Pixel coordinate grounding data

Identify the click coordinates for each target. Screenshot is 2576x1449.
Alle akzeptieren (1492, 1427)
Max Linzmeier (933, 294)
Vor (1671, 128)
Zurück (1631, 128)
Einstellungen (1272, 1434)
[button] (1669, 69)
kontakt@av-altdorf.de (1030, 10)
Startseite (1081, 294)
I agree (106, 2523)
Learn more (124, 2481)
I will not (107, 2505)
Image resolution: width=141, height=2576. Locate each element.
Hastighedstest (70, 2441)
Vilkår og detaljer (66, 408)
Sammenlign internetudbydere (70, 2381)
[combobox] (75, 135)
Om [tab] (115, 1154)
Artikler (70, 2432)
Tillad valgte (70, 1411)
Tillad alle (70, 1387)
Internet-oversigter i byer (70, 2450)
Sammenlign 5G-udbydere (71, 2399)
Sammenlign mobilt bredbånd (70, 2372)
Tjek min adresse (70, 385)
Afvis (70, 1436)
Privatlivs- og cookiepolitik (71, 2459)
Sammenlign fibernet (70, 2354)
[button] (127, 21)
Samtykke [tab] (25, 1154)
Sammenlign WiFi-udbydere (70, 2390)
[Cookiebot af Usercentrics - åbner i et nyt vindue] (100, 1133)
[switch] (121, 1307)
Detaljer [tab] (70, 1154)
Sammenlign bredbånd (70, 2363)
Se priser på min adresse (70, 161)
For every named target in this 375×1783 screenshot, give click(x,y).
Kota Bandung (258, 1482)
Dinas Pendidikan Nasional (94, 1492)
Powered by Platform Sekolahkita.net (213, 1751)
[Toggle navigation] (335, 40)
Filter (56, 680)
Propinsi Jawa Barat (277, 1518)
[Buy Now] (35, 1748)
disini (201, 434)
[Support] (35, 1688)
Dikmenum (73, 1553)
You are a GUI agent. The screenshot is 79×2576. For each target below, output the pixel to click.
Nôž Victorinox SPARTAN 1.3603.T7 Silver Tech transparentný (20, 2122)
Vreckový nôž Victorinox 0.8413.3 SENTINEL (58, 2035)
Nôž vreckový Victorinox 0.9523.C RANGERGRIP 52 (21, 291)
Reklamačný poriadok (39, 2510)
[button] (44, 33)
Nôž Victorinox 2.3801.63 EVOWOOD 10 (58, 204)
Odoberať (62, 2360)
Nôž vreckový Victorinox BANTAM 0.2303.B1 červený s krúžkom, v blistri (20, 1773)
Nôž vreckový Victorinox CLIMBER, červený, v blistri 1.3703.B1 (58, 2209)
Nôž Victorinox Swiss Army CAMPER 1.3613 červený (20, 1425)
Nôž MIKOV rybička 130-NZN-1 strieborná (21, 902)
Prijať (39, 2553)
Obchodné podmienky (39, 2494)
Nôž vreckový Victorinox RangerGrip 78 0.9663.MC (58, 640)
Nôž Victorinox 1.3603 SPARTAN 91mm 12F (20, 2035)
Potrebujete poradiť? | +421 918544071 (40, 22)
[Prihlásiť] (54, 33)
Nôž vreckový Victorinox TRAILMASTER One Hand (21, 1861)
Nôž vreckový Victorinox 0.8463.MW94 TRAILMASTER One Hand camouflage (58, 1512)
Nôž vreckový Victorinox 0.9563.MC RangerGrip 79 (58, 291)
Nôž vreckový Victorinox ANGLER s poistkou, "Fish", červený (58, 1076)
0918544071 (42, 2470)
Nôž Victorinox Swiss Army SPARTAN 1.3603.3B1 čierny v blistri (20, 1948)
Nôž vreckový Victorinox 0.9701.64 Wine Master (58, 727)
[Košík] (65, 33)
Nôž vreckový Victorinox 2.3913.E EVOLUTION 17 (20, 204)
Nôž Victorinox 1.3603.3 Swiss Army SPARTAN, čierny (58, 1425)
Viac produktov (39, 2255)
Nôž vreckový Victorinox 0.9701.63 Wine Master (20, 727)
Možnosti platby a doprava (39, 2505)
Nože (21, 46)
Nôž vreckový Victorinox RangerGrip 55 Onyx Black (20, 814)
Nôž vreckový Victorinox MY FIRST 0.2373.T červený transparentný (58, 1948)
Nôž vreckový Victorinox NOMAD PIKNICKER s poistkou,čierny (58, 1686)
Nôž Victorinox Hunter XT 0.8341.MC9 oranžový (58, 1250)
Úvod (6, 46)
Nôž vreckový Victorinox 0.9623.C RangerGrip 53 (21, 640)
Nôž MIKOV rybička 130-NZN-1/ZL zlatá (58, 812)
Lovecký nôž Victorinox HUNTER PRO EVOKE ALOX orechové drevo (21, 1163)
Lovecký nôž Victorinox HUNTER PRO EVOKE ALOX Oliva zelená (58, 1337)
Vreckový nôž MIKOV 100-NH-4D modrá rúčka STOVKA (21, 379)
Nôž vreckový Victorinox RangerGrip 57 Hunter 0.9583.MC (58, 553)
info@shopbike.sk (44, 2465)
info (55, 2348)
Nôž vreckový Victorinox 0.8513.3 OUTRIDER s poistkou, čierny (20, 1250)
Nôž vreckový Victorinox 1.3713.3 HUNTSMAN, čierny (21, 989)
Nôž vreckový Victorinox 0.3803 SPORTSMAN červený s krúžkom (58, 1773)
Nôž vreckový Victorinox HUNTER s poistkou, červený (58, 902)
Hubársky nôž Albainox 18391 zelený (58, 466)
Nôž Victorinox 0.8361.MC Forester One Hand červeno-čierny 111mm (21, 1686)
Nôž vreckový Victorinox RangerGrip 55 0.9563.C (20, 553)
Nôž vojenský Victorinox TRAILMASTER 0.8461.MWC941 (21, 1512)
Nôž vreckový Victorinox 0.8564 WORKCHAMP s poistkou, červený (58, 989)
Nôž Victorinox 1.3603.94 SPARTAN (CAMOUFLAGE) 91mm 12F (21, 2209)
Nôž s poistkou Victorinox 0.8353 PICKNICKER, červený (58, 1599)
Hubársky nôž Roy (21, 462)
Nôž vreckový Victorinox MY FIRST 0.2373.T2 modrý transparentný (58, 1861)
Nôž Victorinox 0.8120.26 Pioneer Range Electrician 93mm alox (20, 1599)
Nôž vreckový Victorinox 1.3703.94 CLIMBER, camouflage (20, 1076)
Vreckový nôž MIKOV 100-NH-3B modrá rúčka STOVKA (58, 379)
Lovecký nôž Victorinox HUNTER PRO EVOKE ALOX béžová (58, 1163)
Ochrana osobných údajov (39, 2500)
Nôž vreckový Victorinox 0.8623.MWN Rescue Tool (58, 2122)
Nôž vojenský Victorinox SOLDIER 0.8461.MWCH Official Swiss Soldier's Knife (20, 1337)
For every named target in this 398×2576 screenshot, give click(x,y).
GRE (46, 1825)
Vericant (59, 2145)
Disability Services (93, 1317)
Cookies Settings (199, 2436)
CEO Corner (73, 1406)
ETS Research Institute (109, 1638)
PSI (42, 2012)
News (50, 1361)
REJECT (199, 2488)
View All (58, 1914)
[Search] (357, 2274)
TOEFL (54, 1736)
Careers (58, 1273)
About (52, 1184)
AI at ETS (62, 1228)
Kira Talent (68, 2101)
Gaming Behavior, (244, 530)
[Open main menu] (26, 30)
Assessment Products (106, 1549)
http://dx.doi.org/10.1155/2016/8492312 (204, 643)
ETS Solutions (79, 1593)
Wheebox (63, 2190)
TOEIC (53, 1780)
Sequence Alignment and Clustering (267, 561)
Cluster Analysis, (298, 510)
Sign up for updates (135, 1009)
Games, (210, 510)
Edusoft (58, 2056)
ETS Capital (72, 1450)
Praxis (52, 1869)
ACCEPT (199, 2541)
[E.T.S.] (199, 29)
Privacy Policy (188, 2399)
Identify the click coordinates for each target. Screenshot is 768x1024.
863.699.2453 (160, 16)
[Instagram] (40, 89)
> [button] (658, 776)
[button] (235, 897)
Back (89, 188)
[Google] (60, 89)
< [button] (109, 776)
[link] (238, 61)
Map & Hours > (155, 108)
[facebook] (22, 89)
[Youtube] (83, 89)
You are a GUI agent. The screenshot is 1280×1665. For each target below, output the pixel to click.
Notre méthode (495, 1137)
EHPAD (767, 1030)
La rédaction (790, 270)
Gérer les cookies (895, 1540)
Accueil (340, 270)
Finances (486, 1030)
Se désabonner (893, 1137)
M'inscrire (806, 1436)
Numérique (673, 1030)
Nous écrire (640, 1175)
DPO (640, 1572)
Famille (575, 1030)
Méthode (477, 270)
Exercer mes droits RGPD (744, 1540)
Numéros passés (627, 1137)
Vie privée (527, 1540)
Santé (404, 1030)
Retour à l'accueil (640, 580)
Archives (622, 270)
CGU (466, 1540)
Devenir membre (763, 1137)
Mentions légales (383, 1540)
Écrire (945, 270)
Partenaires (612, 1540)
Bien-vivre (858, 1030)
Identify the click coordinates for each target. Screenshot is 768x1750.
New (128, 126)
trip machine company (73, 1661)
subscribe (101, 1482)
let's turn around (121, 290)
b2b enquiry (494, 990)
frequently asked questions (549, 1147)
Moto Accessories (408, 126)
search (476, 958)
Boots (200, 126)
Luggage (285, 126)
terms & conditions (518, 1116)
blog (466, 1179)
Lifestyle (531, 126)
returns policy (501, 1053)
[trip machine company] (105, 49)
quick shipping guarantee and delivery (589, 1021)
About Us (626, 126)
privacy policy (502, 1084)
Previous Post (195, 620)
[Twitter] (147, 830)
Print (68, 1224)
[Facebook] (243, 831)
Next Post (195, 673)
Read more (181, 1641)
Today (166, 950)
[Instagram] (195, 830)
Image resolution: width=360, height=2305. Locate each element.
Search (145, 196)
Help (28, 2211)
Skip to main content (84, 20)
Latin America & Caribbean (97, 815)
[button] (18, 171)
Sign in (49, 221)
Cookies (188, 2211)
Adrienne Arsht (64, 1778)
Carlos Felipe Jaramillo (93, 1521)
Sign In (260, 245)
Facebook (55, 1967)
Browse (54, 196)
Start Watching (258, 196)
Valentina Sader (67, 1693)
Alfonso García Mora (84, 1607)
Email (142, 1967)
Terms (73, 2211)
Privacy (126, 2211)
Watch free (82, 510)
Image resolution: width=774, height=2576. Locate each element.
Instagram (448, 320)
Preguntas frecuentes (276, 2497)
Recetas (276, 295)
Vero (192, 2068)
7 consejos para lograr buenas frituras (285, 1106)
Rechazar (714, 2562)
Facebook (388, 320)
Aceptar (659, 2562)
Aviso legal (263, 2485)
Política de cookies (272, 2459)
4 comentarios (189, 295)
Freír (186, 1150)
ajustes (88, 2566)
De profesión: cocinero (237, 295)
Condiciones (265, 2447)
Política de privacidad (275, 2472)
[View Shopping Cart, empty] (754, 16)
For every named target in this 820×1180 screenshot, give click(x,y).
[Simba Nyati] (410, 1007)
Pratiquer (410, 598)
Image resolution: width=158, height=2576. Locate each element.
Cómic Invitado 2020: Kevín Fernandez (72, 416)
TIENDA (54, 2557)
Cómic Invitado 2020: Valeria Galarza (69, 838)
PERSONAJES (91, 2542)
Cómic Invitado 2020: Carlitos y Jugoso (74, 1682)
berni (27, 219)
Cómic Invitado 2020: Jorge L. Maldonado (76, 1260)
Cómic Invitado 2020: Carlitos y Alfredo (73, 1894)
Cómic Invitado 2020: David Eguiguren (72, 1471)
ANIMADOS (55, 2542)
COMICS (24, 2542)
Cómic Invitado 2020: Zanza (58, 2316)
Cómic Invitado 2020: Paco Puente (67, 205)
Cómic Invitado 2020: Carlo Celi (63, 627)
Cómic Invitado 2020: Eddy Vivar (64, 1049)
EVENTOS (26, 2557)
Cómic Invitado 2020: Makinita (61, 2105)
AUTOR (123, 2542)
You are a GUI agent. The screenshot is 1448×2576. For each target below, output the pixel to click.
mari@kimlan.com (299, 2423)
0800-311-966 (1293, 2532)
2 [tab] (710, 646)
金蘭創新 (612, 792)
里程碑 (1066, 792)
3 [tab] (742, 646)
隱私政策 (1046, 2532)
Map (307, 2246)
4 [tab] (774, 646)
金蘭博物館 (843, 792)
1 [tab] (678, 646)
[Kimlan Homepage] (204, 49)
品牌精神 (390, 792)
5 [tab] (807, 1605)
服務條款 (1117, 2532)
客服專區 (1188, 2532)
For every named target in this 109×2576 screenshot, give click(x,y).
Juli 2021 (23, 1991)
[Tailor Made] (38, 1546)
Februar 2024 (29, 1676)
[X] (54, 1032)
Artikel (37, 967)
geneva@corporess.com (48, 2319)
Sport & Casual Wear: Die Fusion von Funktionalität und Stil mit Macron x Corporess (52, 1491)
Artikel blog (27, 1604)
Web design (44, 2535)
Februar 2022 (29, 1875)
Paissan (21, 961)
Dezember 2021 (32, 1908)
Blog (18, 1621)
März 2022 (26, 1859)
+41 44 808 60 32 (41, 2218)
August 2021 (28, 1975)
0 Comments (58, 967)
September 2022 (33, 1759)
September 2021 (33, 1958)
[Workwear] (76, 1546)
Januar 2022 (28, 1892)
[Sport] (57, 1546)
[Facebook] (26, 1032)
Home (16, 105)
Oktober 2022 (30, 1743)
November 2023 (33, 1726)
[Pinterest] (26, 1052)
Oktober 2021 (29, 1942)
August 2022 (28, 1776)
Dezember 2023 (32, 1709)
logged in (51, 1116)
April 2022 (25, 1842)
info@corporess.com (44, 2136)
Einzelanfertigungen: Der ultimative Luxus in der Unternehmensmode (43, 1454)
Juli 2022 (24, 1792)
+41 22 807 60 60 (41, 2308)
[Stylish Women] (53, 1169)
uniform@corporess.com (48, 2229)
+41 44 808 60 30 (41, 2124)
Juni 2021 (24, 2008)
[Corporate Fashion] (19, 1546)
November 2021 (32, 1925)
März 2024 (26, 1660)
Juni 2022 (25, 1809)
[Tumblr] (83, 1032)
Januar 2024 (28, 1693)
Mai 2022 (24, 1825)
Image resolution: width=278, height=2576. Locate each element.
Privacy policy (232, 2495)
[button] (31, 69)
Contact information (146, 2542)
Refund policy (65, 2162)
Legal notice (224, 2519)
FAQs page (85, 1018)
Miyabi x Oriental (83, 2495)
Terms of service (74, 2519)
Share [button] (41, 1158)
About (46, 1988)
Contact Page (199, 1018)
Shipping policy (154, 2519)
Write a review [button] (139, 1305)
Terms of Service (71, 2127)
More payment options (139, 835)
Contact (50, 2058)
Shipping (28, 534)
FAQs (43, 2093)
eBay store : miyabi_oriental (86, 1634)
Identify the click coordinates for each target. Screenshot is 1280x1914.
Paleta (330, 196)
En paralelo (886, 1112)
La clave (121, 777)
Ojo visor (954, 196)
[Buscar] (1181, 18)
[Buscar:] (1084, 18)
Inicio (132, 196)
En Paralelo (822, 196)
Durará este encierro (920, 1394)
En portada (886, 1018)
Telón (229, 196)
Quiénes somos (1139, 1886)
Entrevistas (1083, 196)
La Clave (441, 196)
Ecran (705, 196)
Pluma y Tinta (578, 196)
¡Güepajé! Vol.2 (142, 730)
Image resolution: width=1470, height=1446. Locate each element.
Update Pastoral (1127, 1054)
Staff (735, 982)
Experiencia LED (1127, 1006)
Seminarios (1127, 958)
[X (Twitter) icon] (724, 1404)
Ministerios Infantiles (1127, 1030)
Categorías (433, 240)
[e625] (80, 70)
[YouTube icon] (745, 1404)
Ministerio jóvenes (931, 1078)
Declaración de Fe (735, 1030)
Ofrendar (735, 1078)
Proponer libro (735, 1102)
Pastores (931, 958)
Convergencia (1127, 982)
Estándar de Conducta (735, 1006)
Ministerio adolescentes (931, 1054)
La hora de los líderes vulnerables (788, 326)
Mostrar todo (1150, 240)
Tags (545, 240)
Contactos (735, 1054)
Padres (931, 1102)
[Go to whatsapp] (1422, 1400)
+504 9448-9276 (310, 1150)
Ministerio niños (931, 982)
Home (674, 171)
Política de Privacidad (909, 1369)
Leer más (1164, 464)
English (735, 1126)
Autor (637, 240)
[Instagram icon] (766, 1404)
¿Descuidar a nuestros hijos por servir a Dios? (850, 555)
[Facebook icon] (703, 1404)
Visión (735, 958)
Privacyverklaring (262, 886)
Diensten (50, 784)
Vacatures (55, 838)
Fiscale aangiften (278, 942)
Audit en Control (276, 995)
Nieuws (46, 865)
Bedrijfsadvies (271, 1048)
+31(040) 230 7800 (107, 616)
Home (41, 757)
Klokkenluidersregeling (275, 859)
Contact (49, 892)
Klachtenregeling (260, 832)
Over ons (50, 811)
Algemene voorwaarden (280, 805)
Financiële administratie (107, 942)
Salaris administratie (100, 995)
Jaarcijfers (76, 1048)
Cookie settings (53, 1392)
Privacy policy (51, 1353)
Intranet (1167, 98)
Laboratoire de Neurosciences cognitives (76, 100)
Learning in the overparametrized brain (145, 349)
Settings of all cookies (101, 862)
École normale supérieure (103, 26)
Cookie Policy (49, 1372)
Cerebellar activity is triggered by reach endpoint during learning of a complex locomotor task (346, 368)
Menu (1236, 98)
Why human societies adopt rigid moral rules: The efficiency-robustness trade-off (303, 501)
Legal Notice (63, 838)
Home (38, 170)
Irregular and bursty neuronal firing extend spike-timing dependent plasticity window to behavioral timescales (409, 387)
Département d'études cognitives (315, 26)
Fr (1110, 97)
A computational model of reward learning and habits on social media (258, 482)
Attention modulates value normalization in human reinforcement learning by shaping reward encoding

# Exercise instructions
What are the lines above, starting at the one with "Juni 2022 (25, 1809)" and ending at the one with "FAQs page (85, 1018)"? Give them again exactly, and only them.

# Output for this exercise
Juni 2022 (25, 1809)
[Tumblr] (83, 1032)
Januar 2024 (28, 1693)
Mai 2022 (24, 1825)
Image resolution: width=278, height=2576. Locate each element.
Privacy policy (232, 2495)
[button] (31, 69)
Contact information (146, 2542)
Refund policy (65, 2162)
Legal notice (224, 2519)
FAQs page (85, 1018)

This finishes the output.